** Data in this exercise follows **

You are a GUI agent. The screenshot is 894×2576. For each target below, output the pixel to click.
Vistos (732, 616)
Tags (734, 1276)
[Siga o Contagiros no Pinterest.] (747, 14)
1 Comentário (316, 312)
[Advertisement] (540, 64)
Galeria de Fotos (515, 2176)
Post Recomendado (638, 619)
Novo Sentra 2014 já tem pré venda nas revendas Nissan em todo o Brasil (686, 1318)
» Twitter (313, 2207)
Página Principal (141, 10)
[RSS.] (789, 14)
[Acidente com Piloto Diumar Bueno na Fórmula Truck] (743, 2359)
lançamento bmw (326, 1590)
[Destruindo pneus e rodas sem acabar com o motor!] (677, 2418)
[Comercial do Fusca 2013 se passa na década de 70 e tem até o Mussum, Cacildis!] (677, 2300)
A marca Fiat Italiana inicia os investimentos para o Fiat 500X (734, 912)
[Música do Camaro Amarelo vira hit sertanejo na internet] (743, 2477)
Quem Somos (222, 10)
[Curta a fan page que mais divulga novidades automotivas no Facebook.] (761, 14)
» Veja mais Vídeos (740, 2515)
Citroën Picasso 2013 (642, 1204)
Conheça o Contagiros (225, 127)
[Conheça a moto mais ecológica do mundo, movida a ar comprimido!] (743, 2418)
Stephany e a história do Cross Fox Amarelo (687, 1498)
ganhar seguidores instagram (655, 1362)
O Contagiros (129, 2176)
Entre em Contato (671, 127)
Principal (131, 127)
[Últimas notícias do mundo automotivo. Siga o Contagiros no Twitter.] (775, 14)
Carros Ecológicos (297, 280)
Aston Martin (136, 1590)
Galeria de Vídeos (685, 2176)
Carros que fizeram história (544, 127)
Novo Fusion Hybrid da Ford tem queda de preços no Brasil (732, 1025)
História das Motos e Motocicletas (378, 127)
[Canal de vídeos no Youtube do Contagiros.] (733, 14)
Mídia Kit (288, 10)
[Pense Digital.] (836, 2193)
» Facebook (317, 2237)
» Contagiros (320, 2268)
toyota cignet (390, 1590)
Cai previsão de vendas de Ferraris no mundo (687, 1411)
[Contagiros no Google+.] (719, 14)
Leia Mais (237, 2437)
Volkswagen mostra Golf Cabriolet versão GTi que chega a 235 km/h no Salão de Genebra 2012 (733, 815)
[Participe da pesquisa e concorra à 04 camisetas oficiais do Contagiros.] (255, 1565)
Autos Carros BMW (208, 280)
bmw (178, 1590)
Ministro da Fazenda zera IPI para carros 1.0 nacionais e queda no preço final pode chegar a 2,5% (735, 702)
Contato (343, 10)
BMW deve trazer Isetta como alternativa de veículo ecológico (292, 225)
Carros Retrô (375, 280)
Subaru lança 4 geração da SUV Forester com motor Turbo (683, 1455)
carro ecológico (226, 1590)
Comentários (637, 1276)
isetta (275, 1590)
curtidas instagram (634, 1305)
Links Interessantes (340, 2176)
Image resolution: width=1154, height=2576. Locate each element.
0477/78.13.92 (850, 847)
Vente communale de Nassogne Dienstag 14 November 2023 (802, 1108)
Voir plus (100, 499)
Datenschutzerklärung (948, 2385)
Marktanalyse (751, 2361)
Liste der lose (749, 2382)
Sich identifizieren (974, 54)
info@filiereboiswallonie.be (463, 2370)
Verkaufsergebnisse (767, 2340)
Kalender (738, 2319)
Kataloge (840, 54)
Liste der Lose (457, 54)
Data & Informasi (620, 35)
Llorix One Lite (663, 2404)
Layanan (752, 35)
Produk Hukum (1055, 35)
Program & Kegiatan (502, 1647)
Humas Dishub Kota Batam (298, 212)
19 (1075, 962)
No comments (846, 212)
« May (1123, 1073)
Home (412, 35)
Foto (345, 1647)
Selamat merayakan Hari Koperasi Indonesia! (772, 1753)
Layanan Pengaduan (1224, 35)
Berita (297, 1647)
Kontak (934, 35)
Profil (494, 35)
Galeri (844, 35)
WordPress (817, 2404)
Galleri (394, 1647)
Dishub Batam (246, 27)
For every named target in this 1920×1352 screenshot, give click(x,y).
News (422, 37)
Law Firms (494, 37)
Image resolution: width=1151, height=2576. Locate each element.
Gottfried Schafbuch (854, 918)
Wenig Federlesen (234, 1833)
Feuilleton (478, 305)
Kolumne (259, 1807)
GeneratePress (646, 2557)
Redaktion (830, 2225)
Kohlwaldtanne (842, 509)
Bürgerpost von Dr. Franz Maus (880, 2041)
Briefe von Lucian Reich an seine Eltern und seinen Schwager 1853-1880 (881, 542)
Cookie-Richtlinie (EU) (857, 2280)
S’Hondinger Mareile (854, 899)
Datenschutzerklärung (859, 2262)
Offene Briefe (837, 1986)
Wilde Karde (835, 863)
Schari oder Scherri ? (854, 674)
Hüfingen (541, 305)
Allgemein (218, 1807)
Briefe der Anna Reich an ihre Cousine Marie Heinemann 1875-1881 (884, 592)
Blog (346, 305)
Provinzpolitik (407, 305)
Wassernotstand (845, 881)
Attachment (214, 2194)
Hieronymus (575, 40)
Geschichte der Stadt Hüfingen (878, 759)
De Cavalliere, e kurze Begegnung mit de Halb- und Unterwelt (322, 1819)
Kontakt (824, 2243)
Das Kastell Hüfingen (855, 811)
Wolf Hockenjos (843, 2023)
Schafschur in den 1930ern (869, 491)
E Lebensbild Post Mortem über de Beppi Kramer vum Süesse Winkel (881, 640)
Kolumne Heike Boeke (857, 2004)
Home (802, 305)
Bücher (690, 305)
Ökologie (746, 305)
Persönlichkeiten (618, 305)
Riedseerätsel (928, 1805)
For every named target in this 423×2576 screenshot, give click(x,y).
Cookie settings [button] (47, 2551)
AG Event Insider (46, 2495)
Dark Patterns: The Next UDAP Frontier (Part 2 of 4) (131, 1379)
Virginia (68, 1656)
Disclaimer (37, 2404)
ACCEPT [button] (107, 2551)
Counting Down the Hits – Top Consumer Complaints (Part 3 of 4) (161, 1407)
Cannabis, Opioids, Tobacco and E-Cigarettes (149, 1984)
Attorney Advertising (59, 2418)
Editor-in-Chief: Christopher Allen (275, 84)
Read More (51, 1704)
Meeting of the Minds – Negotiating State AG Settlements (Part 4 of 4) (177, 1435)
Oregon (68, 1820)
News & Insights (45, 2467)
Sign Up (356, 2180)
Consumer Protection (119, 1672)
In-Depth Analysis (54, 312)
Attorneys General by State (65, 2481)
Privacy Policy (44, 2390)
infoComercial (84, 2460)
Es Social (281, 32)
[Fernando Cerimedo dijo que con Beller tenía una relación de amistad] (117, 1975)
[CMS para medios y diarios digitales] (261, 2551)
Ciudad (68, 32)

** End of Data in this exercise **

**Problem to work on:** Every entry is to be restated word for word, with nothing dropped.

**Answer to the exercise:**
You are a GUI agent. The screenshot is 894×2576. For each target below, output the pixel to click.
Vistos (732, 616)
Tags (734, 1276)
[Siga o Contagiros no Pinterest.] (747, 14)
1 Comentário (316, 312)
[Advertisement] (540, 64)
Galeria de Fotos (515, 2176)
Post Recomendado (638, 619)
Novo Sentra 2014 já tem pré venda nas revendas Nissan em todo o Brasil (686, 1318)
» Twitter (313, 2207)
Página Principal (141, 10)
[RSS.] (789, 14)
[Acidente com Piloto Diumar Bueno na Fórmula Truck] (743, 2359)
lançamento bmw (326, 1590)
[Destruindo pneus e rodas sem acabar com o motor!] (677, 2418)
[Comercial do Fusca 2013 se passa na década de 70 e tem até o Mussum, Cacildis!] (677, 2300)
A marca Fiat Italiana inicia os investimentos para o Fiat 500X (734, 912)
[Música do Camaro Amarelo vira hit sertanejo na internet] (743, 2477)
Quem Somos (222, 10)
[Curta a fan page que mais divulga novidades automotivas no Facebook.] (761, 14)
» Veja mais Vídeos (740, 2515)
Citroën Picasso 2013 (642, 1204)
Conheça o Contagiros (225, 127)
[Conheça a moto mais ecológica do mundo, movida a ar comprimido!] (743, 2418)
Stephany e a história do Cross Fox Amarelo (687, 1498)
ganhar seguidores instagram (655, 1362)
O Contagiros (129, 2176)
Entre em Contato (671, 127)
Principal (131, 127)
[Últimas notícias do mundo automotivo. Siga o Contagiros no Twitter.] (775, 14)
Carros Ecológicos (297, 280)
Aston Martin (136, 1590)
Galeria de Vídeos (685, 2176)
Carros que fizeram história (544, 127)
Novo Fusion Hybrid da Ford tem queda de preços no Brasil (732, 1025)
História das Motos e Motocicletas (378, 127)
[Canal de vídeos no Youtube do Contagiros.] (733, 14)
Mídia Kit (288, 10)
[Pense Digital.] (836, 2193)
» Facebook (317, 2237)
» Contagiros (320, 2268)
toyota cignet (390, 1590)
Cai previsão de vendas de Ferraris no mundo (687, 1411)
[Contagiros no Google+.] (719, 14)
Leia Mais (237, 2437)
Volkswagen mostra Golf Cabriolet versão GTi que chega a 235 km/h no Salão de Genebra 2012 (733, 815)
[Participe da pesquisa e concorra à 04 camisetas oficiais do Contagiros.] (255, 1565)
Autos Carros BMW (208, 280)
bmw (178, 1590)
Ministro da Fazenda zera IPI para carros 1.0 nacionais e queda no preço final pode chegar a 2,5% (735, 702)
Contato (343, 10)
BMW deve trazer Isetta como alternativa de veículo ecológico (292, 225)
Carros Retrô (375, 280)
Subaru lança 4 geração da SUV Forester com motor Turbo (683, 1455)
carro ecológico (226, 1590)
Comentários (637, 1276)
isetta (275, 1590)
curtidas instagram (634, 1305)
Links Interessantes (340, 2176)
Image resolution: width=1154, height=2576. Locate each element.
0477/78.13.92 (850, 847)
Vente communale de Nassogne Dienstag 14 November 2023 (802, 1108)
Voir plus (100, 499)
Datenschutzerklärung (948, 2385)
Marktanalyse (751, 2361)
Liste der lose (749, 2382)
Sich identifizieren (974, 54)
info@filiereboiswallonie.be (463, 2370)
Verkaufsergebnisse (767, 2340)
Kalender (738, 2319)
Kataloge (840, 54)
Liste der Lose (457, 54)
Data & Informasi (620, 35)
Llorix One Lite (663, 2404)
Layanan (752, 35)
Produk Hukum (1055, 35)
Program & Kegiatan (502, 1647)
Humas Dishub Kota Batam (298, 212)
19 (1075, 962)
No comments (846, 212)
« May (1123, 1073)
Home (412, 35)
Foto (345, 1647)
Selamat merayakan Hari Koperasi Indonesia! (772, 1753)
Layanan Pengaduan (1224, 35)
Berita (297, 1647)
Kontak (934, 35)
Profil (494, 35)
Galeri (844, 35)
WordPress (817, 2404)
Galleri (394, 1647)
Dishub Batam (246, 27)
For every named target in this 1920×1352 screenshot, give click(x,y).
News (422, 37)
Law Firms (494, 37)
Image resolution: width=1151, height=2576. Locate each element.
Gottfried Schafbuch (854, 918)
Wenig Federlesen (234, 1833)
Feuilleton (478, 305)
Kolumne (259, 1807)
GeneratePress (646, 2557)
Redaktion (830, 2225)
Kohlwaldtanne (842, 509)
Bürgerpost von Dr. Franz Maus (880, 2041)
Briefe von Lucian Reich an seine Eltern und seinen Schwager 1853-1880 (881, 542)
Cookie-Richtlinie (EU) (857, 2280)
S’Hondinger Mareile (854, 899)
Datenschutzerklärung (859, 2262)
Offene Briefe (837, 1986)
Wilde Karde (835, 863)
Schari oder Scherri ? (854, 674)
Hüfingen (541, 305)
Allgemein (218, 1807)
Briefe der Anna Reich an ihre Cousine Marie Heinemann 1875-1881 (884, 592)
Blog (346, 305)
Provinzpolitik (407, 305)
Wassernotstand (845, 881)
Attachment (214, 2194)
Hieronymus (575, 40)
Geschichte der Stadt Hüfingen (878, 759)
De Cavalliere, e kurze Begegnung mit de Halb- und Unterwelt (322, 1819)
Kontakt (824, 2243)
Das Kastell Hüfingen (855, 811)
Wolf Hockenjos (843, 2023)
Schafschur in den 1930ern (869, 491)
E Lebensbild Post Mortem über de Beppi Kramer vum Süesse Winkel (881, 640)
Kolumne Heike Boeke (857, 2004)
Home (802, 305)
Bücher (690, 305)
Ökologie (746, 305)
Persönlichkeiten (618, 305)
Riedseerätsel (928, 1805)
For every named target in this 423×2576 screenshot, give click(x,y).
Cookie settings [button] (47, 2551)
AG Event Insider (46, 2495)
Dark Patterns: The Next UDAP Frontier (Part 2 of 4) (131, 1379)
Virginia (68, 1656)
Disclaimer (37, 2404)
ACCEPT [button] (107, 2551)
Counting Down the Hits – Top Consumer Complaints (Part 3 of 4) (161, 1407)
Cannabis, Opioids, Tobacco and E-Cigarettes (149, 1984)
Attorney Advertising (59, 2418)
Editor-in-Chief: Christopher Allen (275, 84)
Read More (51, 1704)
Meeting of the Minds – Negotiating State AG Settlements (Part 4 of 4) (177, 1435)
Oregon (68, 1820)
News & Insights (45, 2467)
Sign Up (356, 2180)
Consumer Protection (119, 1672)
In-Depth Analysis (54, 312)
Attorneys General by State (65, 2481)
Privacy Policy (44, 2390)
infoComercial (84, 2460)
Es Social (281, 32)
[Fernando Cerimedo dijo que con Beller tenía una relación de amistad] (117, 1975)
[CMS para medios y diarios digitales] (261, 2551)
Ciudad (68, 32)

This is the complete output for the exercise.